La conversación se cortó cuando yo no quise dar detalles. Robín y Gustaine se comían con la mirada sin disimular su deseo mutuo. La verdad era que Robín no era homosexual, de hecho, Robín tenía preferencia por los penes, pero había algunas chicas que le llamaban la atención. El era bisexual cuando le convenía.

—Acompáñame—pidió Bruno, levantándose del sofá. 

Lo imite, dejando mi trago en la mesa de cristal. Bruno comenzó a caminar, esperando que lo siguiera. Los seguí sabiendo que era el momento. 

Llegamos hasta los baños y entramos. Metió la mano en un bolsillo y sacó una pequeña bolsita llena de un polvo blanco, coca. 
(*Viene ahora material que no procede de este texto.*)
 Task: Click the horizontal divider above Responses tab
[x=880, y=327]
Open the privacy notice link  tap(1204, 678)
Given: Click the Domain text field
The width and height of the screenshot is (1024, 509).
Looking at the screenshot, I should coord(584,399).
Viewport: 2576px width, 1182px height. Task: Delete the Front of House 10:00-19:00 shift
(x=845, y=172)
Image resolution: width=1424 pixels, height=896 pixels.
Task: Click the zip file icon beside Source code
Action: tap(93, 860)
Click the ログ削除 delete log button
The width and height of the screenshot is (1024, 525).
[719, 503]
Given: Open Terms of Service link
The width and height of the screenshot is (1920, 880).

—Papá tenía escondida de la mejor coca—me contó, mientras hacia rayas en la encimera de mármol—. Pensó que podría esconderlo de mí, ya ves que no lo logró.

Habían cuatro rayas perfectas en la encimera. 

—Ten, disfrútala—me paso un billete enrollado hasta formar un pitillo. 

Cogí el billete con la mano derecha y lo observe por unos segundos, era primera vez que probaría la coca, ¿hasta dónde iba a llegar su vida? ¿Qué tan jodida tenía que estar una persona para recurrir a sustancias ilícitas para tener un poco de paz? Dude unos segundos, ¿estaba seguro de lo que iba a hacer?

—No me digas que vas a rayarte ahora—se quejó Bruno. 

Negué con la cabeza, seguro o no ya estaba ahí. Me incline hacia adelante y esnife una línea con un orificio nasal y otro línea con el otro. 

Inmediatamente sentí la subida de adrenalina.